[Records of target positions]
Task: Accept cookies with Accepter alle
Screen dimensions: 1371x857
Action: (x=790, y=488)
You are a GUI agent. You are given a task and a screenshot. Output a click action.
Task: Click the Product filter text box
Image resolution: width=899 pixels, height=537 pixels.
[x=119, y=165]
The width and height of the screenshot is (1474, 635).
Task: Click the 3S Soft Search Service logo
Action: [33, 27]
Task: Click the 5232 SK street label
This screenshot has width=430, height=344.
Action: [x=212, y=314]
...
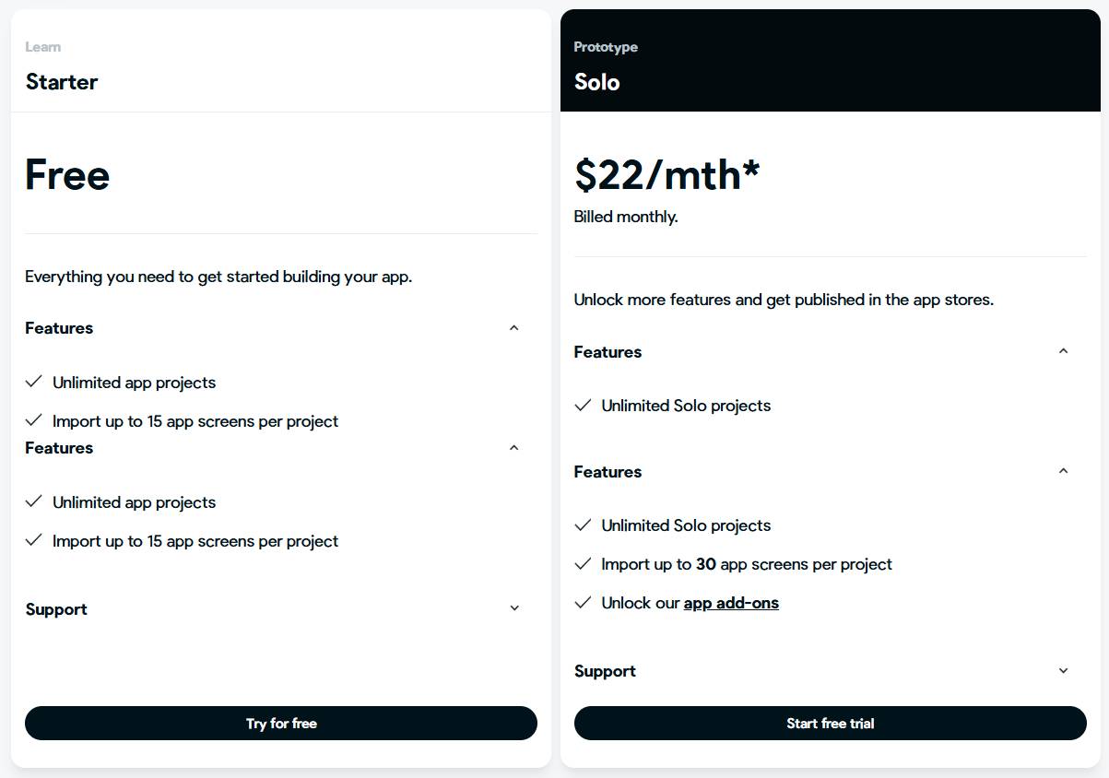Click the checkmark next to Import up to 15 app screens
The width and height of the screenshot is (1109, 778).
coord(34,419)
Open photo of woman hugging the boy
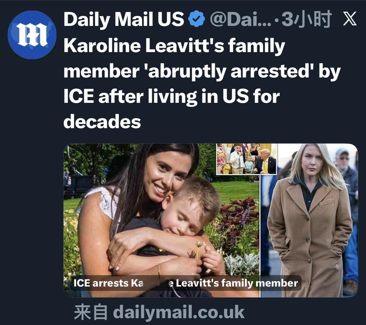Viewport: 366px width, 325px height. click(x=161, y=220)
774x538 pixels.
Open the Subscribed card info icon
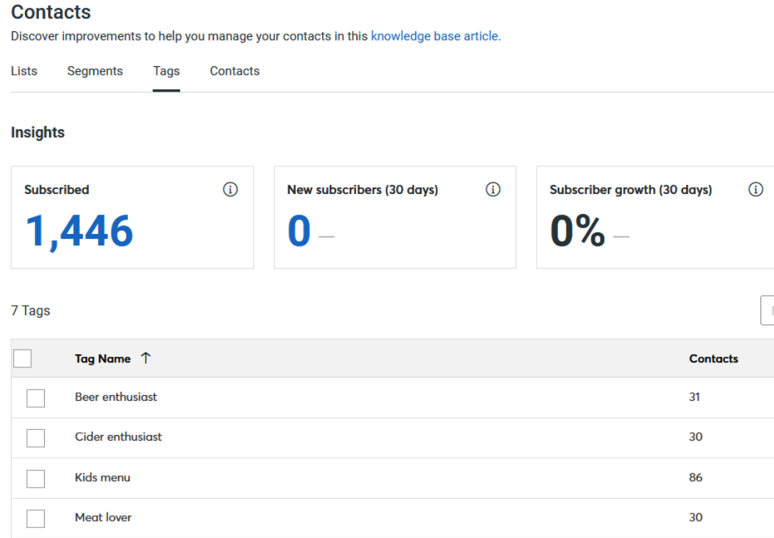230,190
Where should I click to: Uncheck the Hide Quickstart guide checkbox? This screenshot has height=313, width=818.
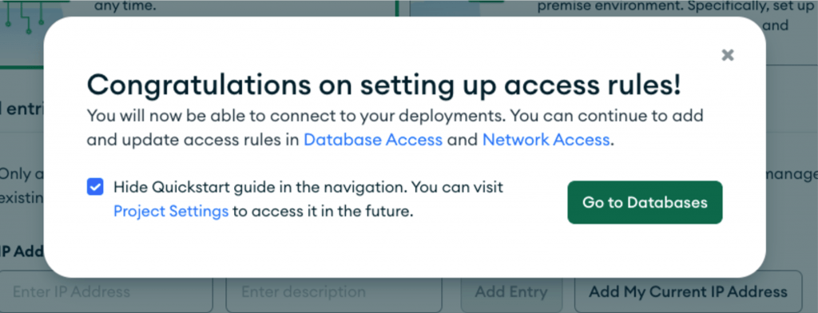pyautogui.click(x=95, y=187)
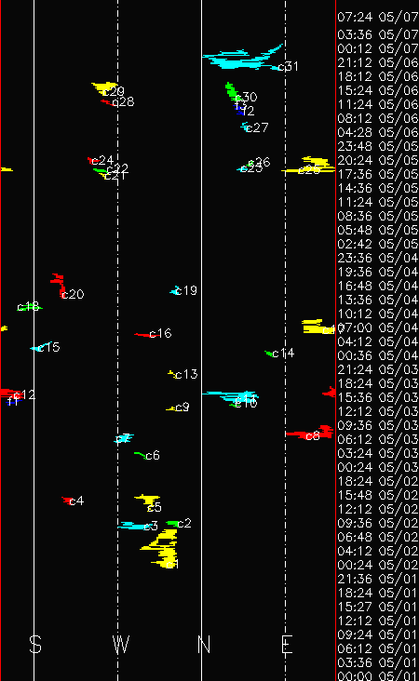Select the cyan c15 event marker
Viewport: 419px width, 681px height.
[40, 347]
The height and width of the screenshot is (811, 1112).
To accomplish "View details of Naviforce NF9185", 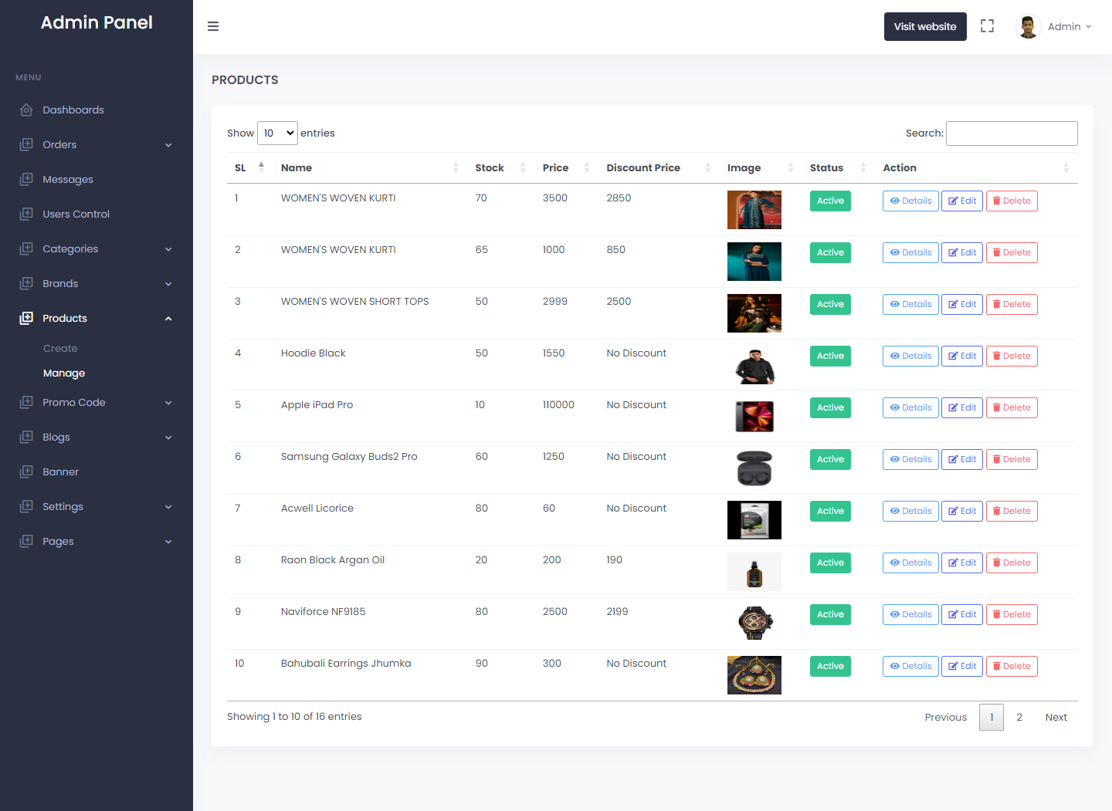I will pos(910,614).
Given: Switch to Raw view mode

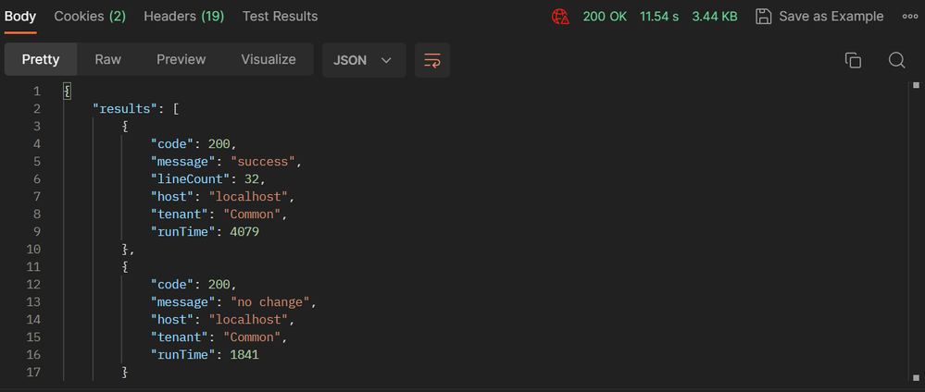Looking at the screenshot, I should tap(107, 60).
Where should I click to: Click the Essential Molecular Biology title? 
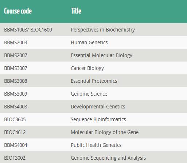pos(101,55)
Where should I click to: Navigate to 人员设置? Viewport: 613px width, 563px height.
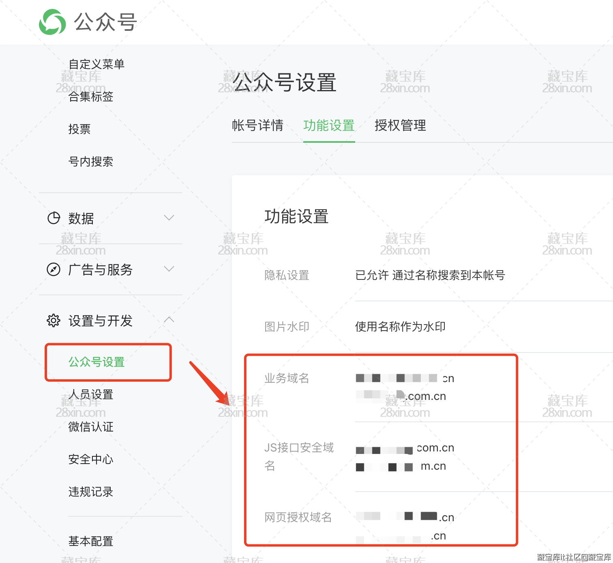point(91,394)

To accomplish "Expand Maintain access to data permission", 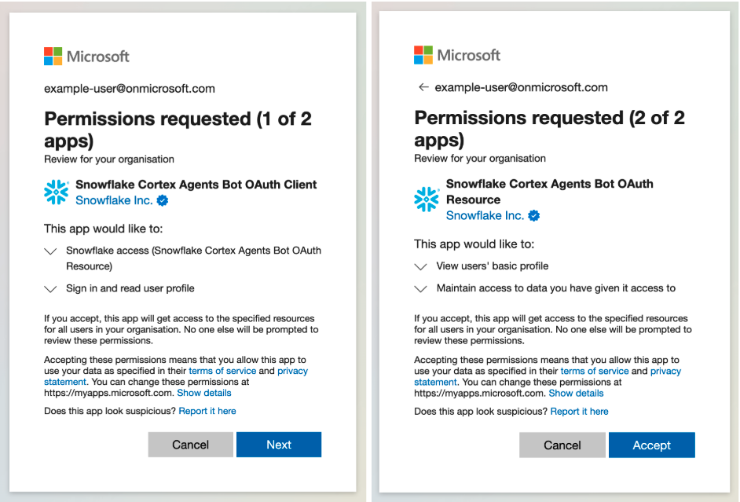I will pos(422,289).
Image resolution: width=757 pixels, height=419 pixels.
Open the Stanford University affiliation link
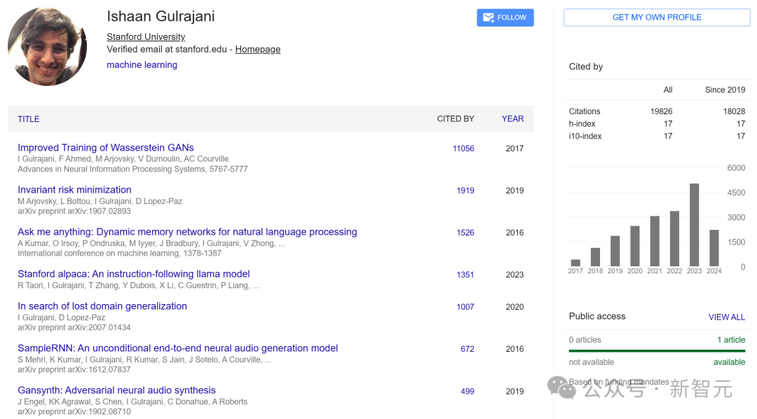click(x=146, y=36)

_SET PROBLEM_. Find every line in the records that contains the string "Where", matching its capitalization exactly, and copy each of those lines.

_WRITTEN ANSWER_.
Where should I click to: Uncheck the Hide Quickstart guide checkbox? This screenshot has height=313, width=818.
Where should I click to: Click the Essential Molecular Biology title? 
Where should I click to: Navigate to 人员设置? Viewport: 613px width, 563px height.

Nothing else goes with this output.